### Task details
Please add 48 to each coordinate value in the answers of the listing, beginning at the line that has "Банковский сектор (91, 74)" and stopping after the line that has "300 (31, 1097)". Write out every line in that stretch again, keeping its text unchanged.
— START Record extracts —
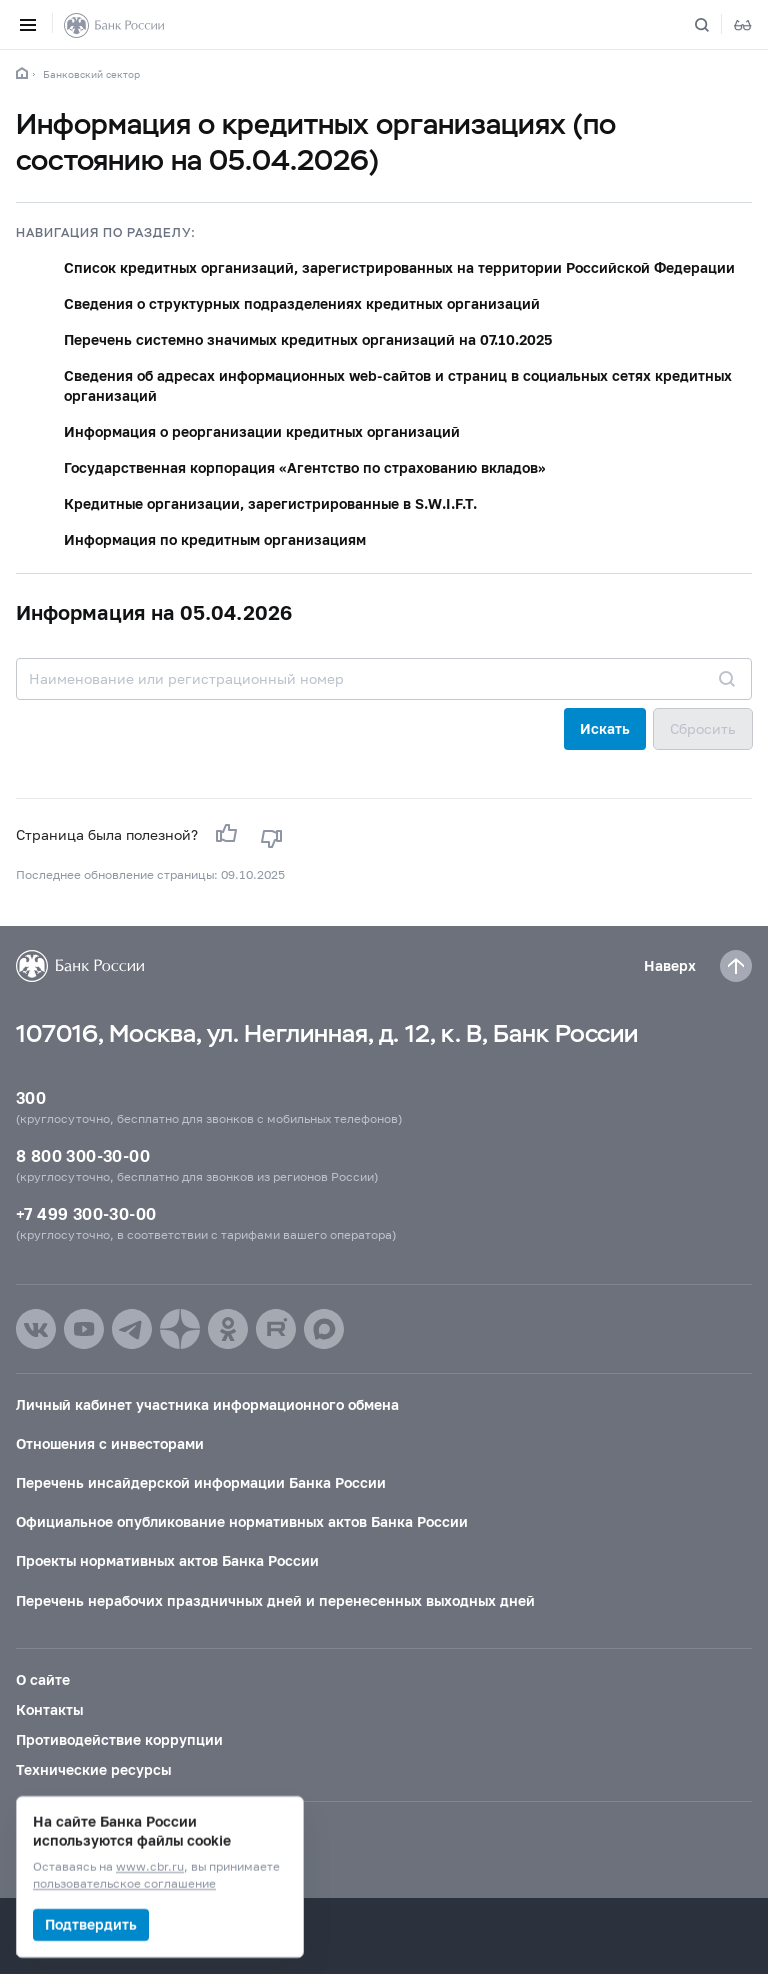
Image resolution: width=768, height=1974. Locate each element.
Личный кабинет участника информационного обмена (207, 1404)
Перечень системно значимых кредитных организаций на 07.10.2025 (308, 339)
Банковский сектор (91, 74)
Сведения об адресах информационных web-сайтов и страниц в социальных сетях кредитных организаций (398, 385)
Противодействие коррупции (119, 1739)
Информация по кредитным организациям (215, 539)
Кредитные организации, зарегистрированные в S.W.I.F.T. (270, 503)
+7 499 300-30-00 (86, 1213)
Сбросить (703, 728)
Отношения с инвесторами (110, 1443)
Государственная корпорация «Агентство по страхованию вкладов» (305, 467)
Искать (605, 728)
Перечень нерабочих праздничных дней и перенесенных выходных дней (275, 1600)
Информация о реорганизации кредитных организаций (262, 431)
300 (31, 1097)
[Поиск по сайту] (714, 25)
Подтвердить (91, 1924)
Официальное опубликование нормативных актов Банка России (242, 1521)
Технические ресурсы (93, 1769)
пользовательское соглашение (124, 1884)
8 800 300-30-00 (83, 1155)
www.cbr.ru (150, 1867)
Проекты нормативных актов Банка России (167, 1560)
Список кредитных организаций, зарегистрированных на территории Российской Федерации (399, 267)
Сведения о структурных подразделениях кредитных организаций (302, 303)
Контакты (49, 1709)
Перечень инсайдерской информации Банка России (201, 1482)
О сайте (43, 1679)
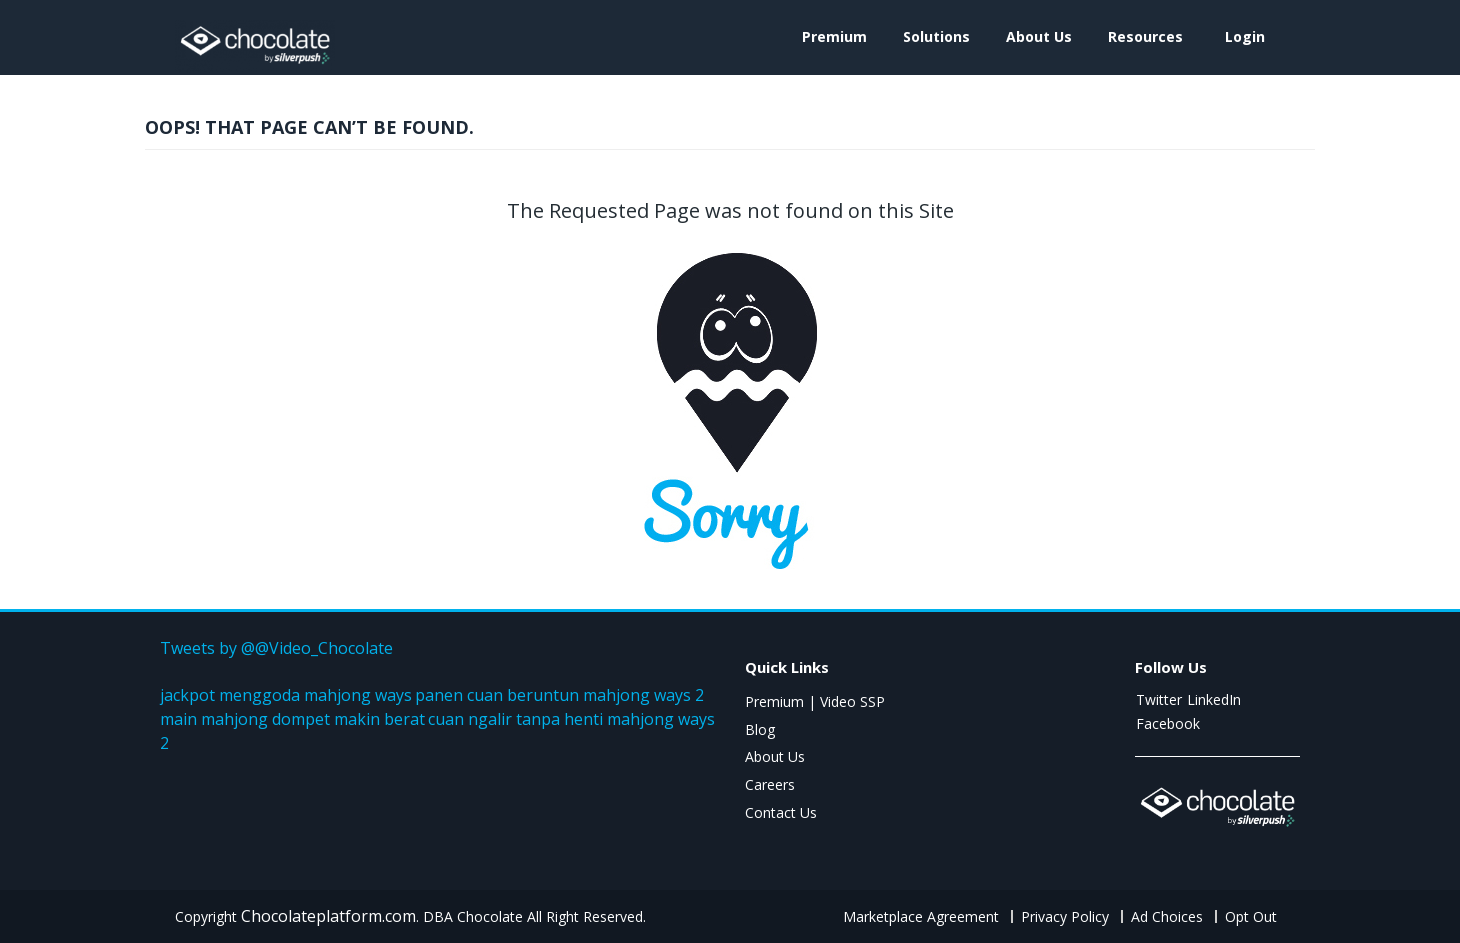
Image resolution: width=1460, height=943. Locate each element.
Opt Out (1251, 916)
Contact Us (781, 812)
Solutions (936, 36)
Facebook (1168, 723)
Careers (770, 784)
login (1245, 36)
— END Record extracts —
### Completed task
Банковский сектор (139, 122)
Сведения об адресах информационных web-сайтов и страниц в социальных сетях кредитных организаций (446, 433)
Противодействие коррупции (167, 1787)
Информация по кредитным организациям (263, 587)
Кредитные организации, зарегистрированные в S.W.I.F.T. (318, 551)
+7 499 300-30-00 (134, 1261)
Сбросить (751, 776)
Отношения с инвесторами (158, 1491)
Государственная корпорация «Агентство по страхованию вкладов» (353, 515)
Искать (653, 776)
Перечень нерабочих праздничных дней и перенесенных выходных дней (323, 1648)
Информация о реорганизации кредитных организаций (310, 479)
300 (79, 1145)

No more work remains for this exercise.